Well, our first year of marriage is over, and I have to say that it was awesome! People kept telling us,”The first year is so hard” or “The first year is the hardest.” But we both agree that it honestly wasn’t so hard and if the first year is the hardest, then the rest of our lives is going to be so great!! I love Cody more than I did the day we got married, and it has been proven to us that we’ll grow in love with each other more every day. Honestly, lately I’ve often found myself looking at him and thinking, “I never knew I could love someone this much.”
The months leading up to the close of our first year of marriage and in to our second year were filled with business and lots of traveling. Cody was gone most of the summer ministering to students by playing at kids camps all over Texas. Thankfully, he was able to be home on the weekends with enough time for us to go on a date and for him to be able to lead worship for our church. Then, the week before our anniversary (the same week we were on a mission trip to Mexico), Justen, my brother-in-law, was diagnosed with Leukemia. Heartbreak. We left Mexico and were dropped of in San Antonio at the hospital where Justen was receiving chemo treatments. We stayed there for about half a week, including the day of our anniversary (which means no, we didn’t get to eat the top tear of our wedding cake). Cody did take me on a pretty great date, though:) We went downtown (San A) to Ripley’s Believe It or Not!, and to Hard Rock Cafe. It was awesome. I wasn’t back in Fort Worth for more than a couple hours before I had to leave for Florida to help with Kortney’s wedding. I was there for a week and a half before Cody came up the day before the wedding. Two days later we finally came home. After three weeks of last minute traveling, we were both so relieved to be home. Since Cody had been gone from work to do worship stuff, they had to technically “let him go” with the ability to rehire him when he was done. We knew that going in to it, but now he hasn’t had a job in more than two weeks (prayers!!). He actually finally got re-hired today and will start again tomorrow. But let me just say that I’m so thankful we learned how to regularly put money in savings early in our marriage, because I don’t know what we would be doing if we didn’t have savings. God also provided for us the opportunities Cody has had working with Myna Media doing web design stuff (which has actually lead to the possibility of a permanent position… we would love… But we will see).
All this to say, we’ve had a rough month or so. But even through the time gone, the heartache, and the traveling, every day I can’t help but think what a great husband I have, and every day I love him even more. This first year of marraige has been one big learning and growing experience. And I hope it never stops. I began learning and practicing what it means to be a good, Godly wife. And through Cody’s leadership I’ve seen what an amazing, Godly husband looks like. I’m so thankful for the knowledge and wisdom that God has given us through this first year of marriage. Even if we don’t get anything else, I hope we continue to receive wisdom in our marriage.
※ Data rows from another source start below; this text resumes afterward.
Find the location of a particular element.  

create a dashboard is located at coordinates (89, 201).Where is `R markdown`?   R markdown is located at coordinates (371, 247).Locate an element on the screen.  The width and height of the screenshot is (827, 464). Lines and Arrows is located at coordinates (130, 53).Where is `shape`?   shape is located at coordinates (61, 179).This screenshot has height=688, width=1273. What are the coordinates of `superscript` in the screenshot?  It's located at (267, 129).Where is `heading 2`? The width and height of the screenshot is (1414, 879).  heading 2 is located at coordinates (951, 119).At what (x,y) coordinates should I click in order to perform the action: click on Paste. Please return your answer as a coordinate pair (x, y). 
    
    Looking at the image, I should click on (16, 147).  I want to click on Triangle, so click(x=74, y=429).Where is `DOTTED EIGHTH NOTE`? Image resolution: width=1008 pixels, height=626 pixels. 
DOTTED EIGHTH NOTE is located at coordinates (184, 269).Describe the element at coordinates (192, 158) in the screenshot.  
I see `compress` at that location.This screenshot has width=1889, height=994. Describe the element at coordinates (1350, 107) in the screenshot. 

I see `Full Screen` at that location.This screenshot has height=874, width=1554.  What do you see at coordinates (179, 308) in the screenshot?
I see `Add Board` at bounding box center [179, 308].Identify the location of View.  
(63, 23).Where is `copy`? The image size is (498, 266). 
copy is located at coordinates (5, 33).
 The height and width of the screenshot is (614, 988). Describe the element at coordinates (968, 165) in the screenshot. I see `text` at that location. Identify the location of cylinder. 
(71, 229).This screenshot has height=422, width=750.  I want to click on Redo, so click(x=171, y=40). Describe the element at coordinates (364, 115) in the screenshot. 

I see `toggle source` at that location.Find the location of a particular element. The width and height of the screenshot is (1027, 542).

I know our marriage is so young, as we are also, but I want to share the wisdom and knowledge that I have with others to hopefully bless and allow others to gain this as well.
- Involve. Do things together. Play games, go on walks, cook, laugh, make music, etc. Just because you may not be in to crafts like your wife is, or videogames like your husband is, doesn’t mean you can’t enjoy those things with them. Participate in your spouse’s hobbies with them. Involve yourself in your spouse’s hobbies.
- Serve. When you entered into this marriage covenant, you are no longer responsible for just one person, you’re now responsible for two. You’re a team. A partnership. One. Your spouse should now be your priority. Your spouse should be first on your list. If you’re spouse is down, lift them up. Always say yes. Serve your spouse like you take care of yourself, remembering that they are now part of you.
- Communicate. Talk.to.each.other. I know this may seem like a pretty obvious answer, but its surprising how little some couples actually express their feelings to their spouse. It’s also surprising how horrible some couples talk to one another. Rude attitudes, doubt, bitterness, careless. Another obvious statement: talk to your spouse how you want to be talked to. Listen to what your spouse is saying and respond with love, patience, grace, and selflessness. If you have a problem with something your spouse did or said, tell them. Always be honest. Communicate your thoughts and feelings with your spouse, and make sure you know your spouse’s thoughts and feelings as well.
- Pray. Praying for one another has got to be the most important. I’ve definitely found that if we’ve been lazy about praying for each other, tension will rise or our communication will tend to be less effective. And personally, I tend to be more selfish when I’ve been lazy about praying for my husband. Not only is praying for your spouse incredibly important, but pray with your spouse as well. Share prayer requests, burdens to pray for, share things that you are thankful for, and praise God for those things together. Joining in each other in prayer really does help to tie your hearts together. Pray for each other, with each other.